What do changes mean and how do we detect them?
Changes are unavoidable fact of life. Each day we are facing new objects, people, ideas and points of view. We take them for granted and not really think whether these changes are happening fast or slow. On the other hand we do not share the same opinion when it comes to technology. As Alan Kay put it: “Technology is anything that wasn`t around when you were born.” If we take a quick look at our lives and the technology we use, we can rapidly see that many items we are so used of today, did not exist when we were born. Does that mean that technological change is faster than ever or perhaps even exponential?
Kurzweil believes that it is undoubtedly exponential. “We won’t experience 100 years of progress in the 21st century — it will be more like 20,000 years of progress (at today’s rate),” he wrote, in The Law of Accelerating Returns. Since we can understand there are more and more new technologies sprouting up, it is logically to question ourselves regarding their perceiving. Do we understand them as opportunities or threats?
New technologies are new opportunities.
Challenges of taking advantage and implementing new technologies should be taken as an opportunity rather than threats and pessimistic interpretations. They offer not only development of new products or services, but also uncountable challenges of discovering, creating and stepping out of our comfort zone. They make us think outside of the box, try something new and develop products we could not imagine a decade ago.
Smartphones, those handy little boxes packed with latest technology we carry around everywhere we go, walked a long way since their beginnings. From mobiles phones which weighted 2 kilos to smartphones weighting as little as 150 g. From basic calls, which could be made anywhere, to devices, where calls are the last thing we think of when buying a new phone. In 1973 Motorola introduced its first mobile phone but it was not until 90s when mobile phones hit off. In the beginning of 21st century they spread like wildfire and today mobile phones, upgraded to smartphones, almost 50 years later, represent a must have gadget we can not live without.

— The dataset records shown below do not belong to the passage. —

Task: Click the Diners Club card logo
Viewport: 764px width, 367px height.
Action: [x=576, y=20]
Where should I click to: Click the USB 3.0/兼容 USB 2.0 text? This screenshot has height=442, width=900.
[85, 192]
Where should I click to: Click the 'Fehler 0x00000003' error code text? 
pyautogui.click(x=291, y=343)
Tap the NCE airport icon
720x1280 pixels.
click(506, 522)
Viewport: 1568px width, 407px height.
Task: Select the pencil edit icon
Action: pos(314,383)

First mobile phone ever is known as “the brick”. Its nickname says a lot about it. It was heavy, had limited functions but it announced the beginning of a new era, although only the wealthiest could actually afford it at that time. A full charge took roughly 10 hours and it offered 30 minutes of talk time. It also offered a LED display for dialing or recall of one of 30 phone numbers. Now think again of your phone. It has a bigger touchable display with better resolution, not to mention colours, can remember practically unlimited quantity of phone numbers and has option of fast charging, which makes your phone fully charged in just 90 minutes while it offers approximately 20 hours of talk time. Not to mention connectivity options, cameras, sensors, or even something as simple as alarm clock and timer.

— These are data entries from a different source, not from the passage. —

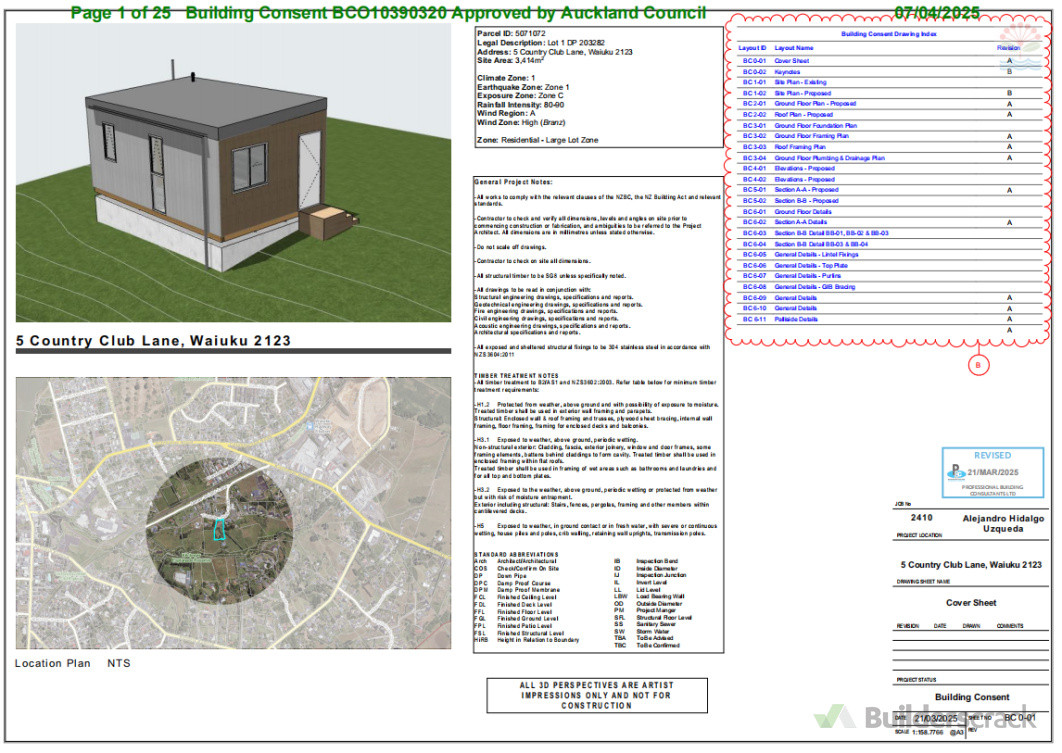This screenshot has width=1062, height=753.
Task: Select Section A-A - Proposed link
Action: pos(806,190)
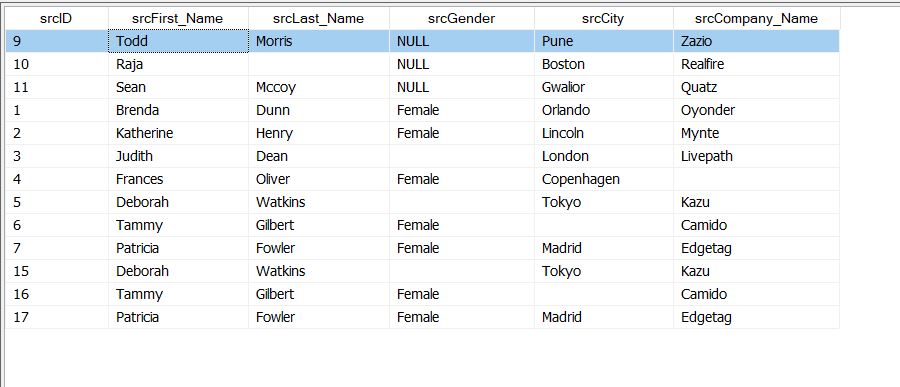Click the srcCity column header
The width and height of the screenshot is (900, 387).
coord(603,18)
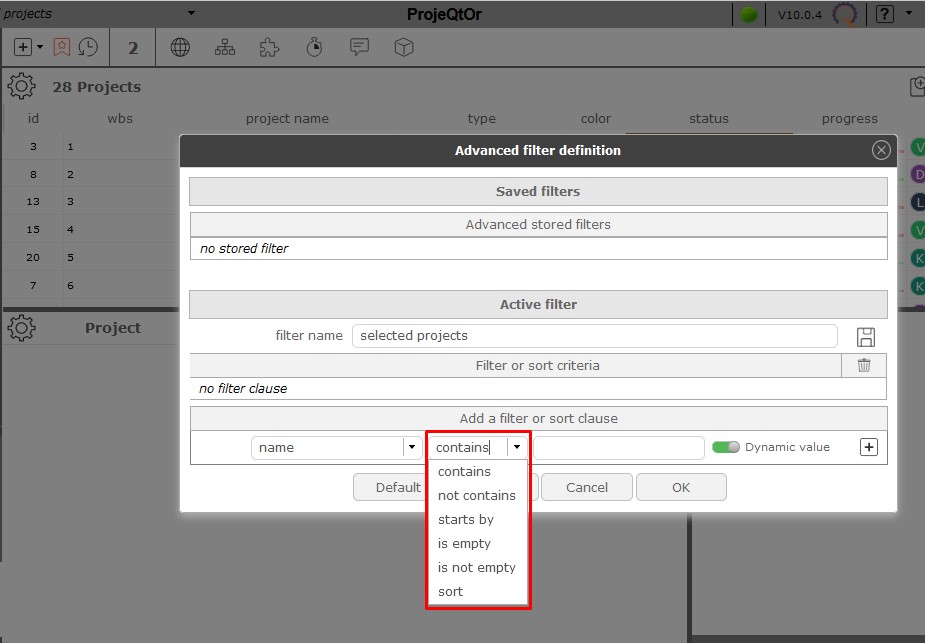Click the hierarchy organization chart toolbar icon
925x643 pixels.
[x=225, y=47]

Phones today act as several different devices which we all owned in the 90s with one crucial difference. Most of them were designed as independent devices, while smartphones can be connected to pretty much anything. This is where IoT steps in. Interaction of different devices is the key when we talk about technology today. Providing impeccable solutions and fulfilling user expectations is becoming more challenging by the day. Quality testing offers an obvious answer, while the path to it too often remains blurred.
Change is the only constant.
“Nothing endures but change.” wrote Greek philosopher Heraclitus nearly 2.700 years ago. Confronting changes differentiates us one from another and at the same time enriches us. Changes make us grow while facing the unknown. They make us leave our comfort zone and develop new ways of thinking, processing and working. Why not take advantage of them and discover a better way when it comes to testing your solutions?